[Milsurplus] ADF vs. HFDF
Mike Morrow
kk5f at earthlink.net
Fri Mar 17 11:46:52 EST 2006
Richard wrote:
>The navy and army undoubtedly had HFDF (high-frequency direction
>finding) stations from the 1930's on, but they were manual.
>The U-Boat transmissions using Kurier-Signal were very short, 337
>milliseconds maximum, and manual DF'ing wouldn't have a ghost of a
>chance of finding them. Huff-Duff was direction finding using two
>antennas to two receivers feeding a scope to give an instantaneous
>vector, and would indeed catch the Kurier transmissions. The idea was
>first developed in 1926 by R. A. Watson-Watt to localize thunderstorms,
>but apparently wasn't used by the military until late in WWII, and named
>Huff-Duff.
>
>Referenz: "Funkpeilung als alliierte Waffe gegen deutsche U-Boote
>1939-1945." Arthur O. Bauer, 1997 (in German)

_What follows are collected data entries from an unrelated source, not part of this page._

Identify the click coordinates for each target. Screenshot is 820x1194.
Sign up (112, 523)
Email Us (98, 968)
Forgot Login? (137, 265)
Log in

There are excerpts (mostly in German) from this interesting book at:
http://cdv-and-t.org/
There is a link to a 23 page article on the technical details of the HF-DF systems used by the British (FH3 and FH4 sets) that takes you to:
http://www.xs4all.nl/~aobauer/HFDF1998.pdf
If you poke around a bit on the HF-DF topics, you'll even find a picture of the FH4 HFDF set.
As Richard points out, there is very little that aircraft LF/MF ADF sets had in common with shipboard rapid-response HF-DF technology. The HF-DF system was far far more sophisticated.